• [What is being asked] Write out the records that follow with every word intact.

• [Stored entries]
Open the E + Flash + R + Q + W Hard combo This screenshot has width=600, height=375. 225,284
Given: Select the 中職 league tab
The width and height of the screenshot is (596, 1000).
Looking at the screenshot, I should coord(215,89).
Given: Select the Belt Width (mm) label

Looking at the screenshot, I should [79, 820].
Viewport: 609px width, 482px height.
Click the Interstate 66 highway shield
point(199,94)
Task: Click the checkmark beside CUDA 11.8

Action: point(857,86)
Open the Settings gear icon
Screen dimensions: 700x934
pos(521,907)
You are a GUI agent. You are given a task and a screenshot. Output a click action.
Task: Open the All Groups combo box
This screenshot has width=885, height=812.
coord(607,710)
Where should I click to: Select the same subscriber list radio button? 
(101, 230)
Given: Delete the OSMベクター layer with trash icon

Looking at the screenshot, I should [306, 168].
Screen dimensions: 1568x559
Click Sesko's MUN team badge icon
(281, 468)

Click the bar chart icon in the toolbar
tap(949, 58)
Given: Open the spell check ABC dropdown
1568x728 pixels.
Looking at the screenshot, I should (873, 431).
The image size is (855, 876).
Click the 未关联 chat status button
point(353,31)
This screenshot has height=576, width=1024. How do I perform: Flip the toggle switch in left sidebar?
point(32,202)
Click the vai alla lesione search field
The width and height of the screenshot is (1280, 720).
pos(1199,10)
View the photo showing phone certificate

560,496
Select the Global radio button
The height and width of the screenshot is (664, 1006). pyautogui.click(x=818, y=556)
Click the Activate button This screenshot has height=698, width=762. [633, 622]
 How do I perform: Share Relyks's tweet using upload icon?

• [Reply to the task]
Open the E + Flash + R + Q + W Hard combo This screenshot has width=600, height=375. 225,284
Given: Select the 中職 league tab
The width and height of the screenshot is (596, 1000).
Looking at the screenshot, I should coord(215,89).
Given: Select the Belt Width (mm) label

Looking at the screenshot, I should [79, 820].
Viewport: 609px width, 482px height.
Click the Interstate 66 highway shield
point(199,94)
Task: Click the checkmark beside CUDA 11.8

Action: point(857,86)
Open the Settings gear icon
Screen dimensions: 700x934
pos(521,907)
You are a GUI agent. You are given a task and a screenshot. Output a click action.
Task: Open the All Groups combo box
This screenshot has width=885, height=812.
coord(607,710)
Where should I click to: Select the same subscriber list radio button? 
(101, 230)
Given: Delete the OSMベクター layer with trash icon

Looking at the screenshot, I should [306, 168].
Screen dimensions: 1568x559
Click Sesko's MUN team badge icon
(281, 468)

Click the bar chart icon in the toolbar
tap(949, 58)
Given: Open the spell check ABC dropdown
1568x728 pixels.
Looking at the screenshot, I should (873, 431).
The image size is (855, 876).
Click the 未关联 chat status button
point(353,31)
This screenshot has height=576, width=1024. How do I perform: Flip the toggle switch in left sidebar?
point(32,202)
Click the vai alla lesione search field
The width and height of the screenshot is (1280, 720).
pos(1199,10)
View the photo showing phone certificate

560,496
Select the Global radio button
The height and width of the screenshot is (664, 1006). pyautogui.click(x=818, y=556)
Click the Activate button This screenshot has height=698, width=762. [633, 622]
 How do I perform: Share Relyks's tweet using upload icon?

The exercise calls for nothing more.